» Task brief: In the records that follow, find the line containing "AGB mit Kundeninformationen (46, 2363)" and the line containing "紅椒 (73, 1967)", then transcribe both and every line between them exactly, omitting pictures.

------------------------------

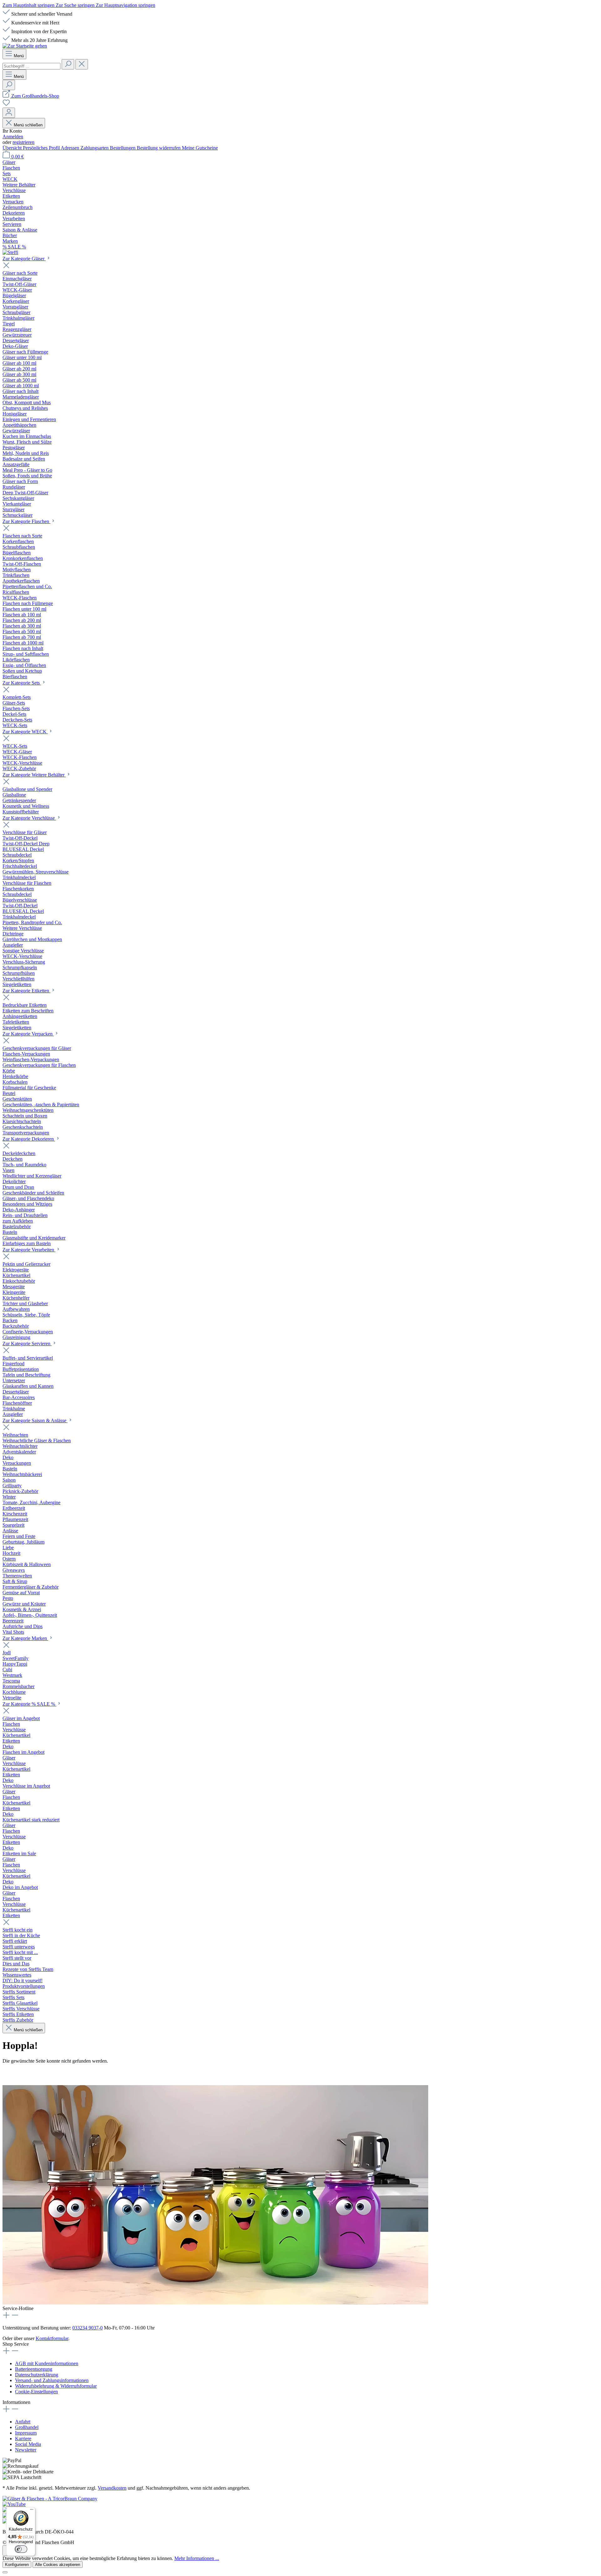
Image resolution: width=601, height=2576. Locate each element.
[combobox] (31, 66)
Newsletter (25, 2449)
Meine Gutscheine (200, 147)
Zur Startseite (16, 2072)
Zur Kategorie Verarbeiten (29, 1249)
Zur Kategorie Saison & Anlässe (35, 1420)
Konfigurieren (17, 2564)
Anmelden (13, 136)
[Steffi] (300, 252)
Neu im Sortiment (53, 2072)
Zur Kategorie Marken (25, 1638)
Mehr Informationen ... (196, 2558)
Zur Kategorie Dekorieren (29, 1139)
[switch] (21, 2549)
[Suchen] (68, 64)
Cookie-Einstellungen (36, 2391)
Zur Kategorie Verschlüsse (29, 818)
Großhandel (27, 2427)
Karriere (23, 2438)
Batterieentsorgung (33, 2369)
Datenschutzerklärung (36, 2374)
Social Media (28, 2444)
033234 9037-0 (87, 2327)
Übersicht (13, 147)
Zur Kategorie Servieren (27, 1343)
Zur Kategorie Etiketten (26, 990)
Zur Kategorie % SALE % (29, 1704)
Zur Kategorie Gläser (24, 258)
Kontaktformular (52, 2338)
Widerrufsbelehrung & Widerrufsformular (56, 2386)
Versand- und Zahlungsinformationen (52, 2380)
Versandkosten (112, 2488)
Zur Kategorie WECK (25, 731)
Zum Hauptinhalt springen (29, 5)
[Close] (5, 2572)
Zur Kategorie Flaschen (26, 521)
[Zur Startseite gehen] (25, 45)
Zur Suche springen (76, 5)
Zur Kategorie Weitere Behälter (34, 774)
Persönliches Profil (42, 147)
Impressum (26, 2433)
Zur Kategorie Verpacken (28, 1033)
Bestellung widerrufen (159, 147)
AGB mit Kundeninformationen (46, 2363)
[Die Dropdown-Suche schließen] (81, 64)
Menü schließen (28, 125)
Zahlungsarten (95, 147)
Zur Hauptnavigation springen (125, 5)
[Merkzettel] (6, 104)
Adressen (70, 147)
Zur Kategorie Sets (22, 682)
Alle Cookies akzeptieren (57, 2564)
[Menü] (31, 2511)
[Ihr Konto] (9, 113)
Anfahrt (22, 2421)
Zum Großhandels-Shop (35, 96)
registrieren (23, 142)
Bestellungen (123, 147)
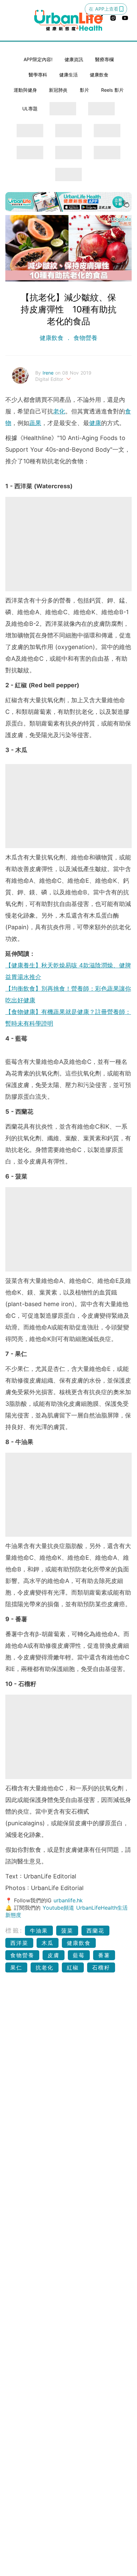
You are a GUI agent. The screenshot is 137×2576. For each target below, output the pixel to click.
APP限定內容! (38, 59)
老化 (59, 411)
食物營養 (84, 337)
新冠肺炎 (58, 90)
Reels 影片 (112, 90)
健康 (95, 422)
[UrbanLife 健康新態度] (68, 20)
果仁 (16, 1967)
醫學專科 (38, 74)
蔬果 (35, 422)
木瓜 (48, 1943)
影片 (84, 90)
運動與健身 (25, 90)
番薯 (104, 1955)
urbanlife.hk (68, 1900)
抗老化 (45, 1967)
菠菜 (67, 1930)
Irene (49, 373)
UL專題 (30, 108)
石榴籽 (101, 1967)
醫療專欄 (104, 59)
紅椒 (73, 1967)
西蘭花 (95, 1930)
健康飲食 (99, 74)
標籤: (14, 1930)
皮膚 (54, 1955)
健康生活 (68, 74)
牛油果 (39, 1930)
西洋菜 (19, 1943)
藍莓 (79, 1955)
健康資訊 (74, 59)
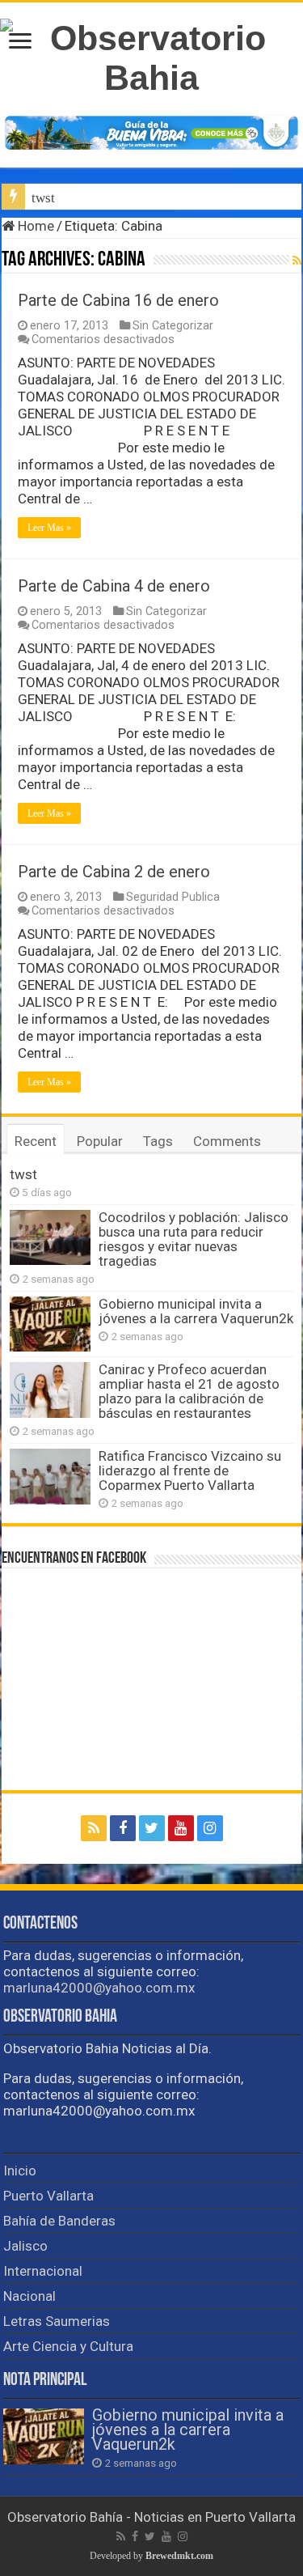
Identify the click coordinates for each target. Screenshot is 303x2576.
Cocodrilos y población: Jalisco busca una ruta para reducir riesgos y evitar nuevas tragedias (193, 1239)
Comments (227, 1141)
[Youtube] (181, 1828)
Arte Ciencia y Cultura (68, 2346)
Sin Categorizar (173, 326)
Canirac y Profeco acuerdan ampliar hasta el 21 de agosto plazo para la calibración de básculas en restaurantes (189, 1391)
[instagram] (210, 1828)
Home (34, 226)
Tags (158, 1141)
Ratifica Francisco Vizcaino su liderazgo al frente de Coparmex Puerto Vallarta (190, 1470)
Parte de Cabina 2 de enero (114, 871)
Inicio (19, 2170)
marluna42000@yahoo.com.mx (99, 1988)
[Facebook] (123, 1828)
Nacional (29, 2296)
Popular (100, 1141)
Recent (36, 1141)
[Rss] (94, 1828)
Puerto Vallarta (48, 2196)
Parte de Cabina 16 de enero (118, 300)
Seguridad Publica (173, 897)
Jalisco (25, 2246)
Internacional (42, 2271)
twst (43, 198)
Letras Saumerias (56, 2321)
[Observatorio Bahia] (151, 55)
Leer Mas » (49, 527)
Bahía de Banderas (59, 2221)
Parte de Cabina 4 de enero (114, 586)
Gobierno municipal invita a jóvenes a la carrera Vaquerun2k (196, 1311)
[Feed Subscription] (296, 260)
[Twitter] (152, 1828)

------------------------------

» Result of this task:
AGB mit Kundeninformationen (46, 2363)
[Die Dropdown-Suche schließen] (81, 64)
Menü schließen (28, 125)
Zahlungsarten (95, 147)
Zur Hauptnavigation springen (125, 5)
[Merkzettel] (6, 104)
Adressen (70, 147)
Zur Kategorie Sets (22, 682)
Alle Cookies akzeptieren (57, 2564)
[Menü] (31, 2511)
[Ihr Konto] (9, 113)
Anfahrt (22, 2421)
Zum Großhandels-Shop (35, 96)
registrieren (23, 142)
Bestellungen (123, 147)
You are a GUI agent. The screenshot is 137×2576. For each target below, output the pixel to click.
APP限定內容! (38, 59)
老化 (59, 411)
食物營養 (84, 337)
新冠肺炎 (58, 90)
Reels 影片 (112, 90)
健康 (95, 422)
[UrbanLife 健康新態度] (68, 20)
果仁 (16, 1967)
醫學專科 (38, 74)
蔬果 (35, 422)
木瓜 (48, 1943)
影片 (84, 90)
運動與健身 (25, 90)
番薯 (104, 1955)
urbanlife.hk (68, 1900)
抗老化 (45, 1967)
菠菜 (67, 1930)
Irene (49, 373)
UL專題 (30, 108)
石榴籽 (101, 1967)
醫療專欄 (104, 59)
紅椒 (73, 1967)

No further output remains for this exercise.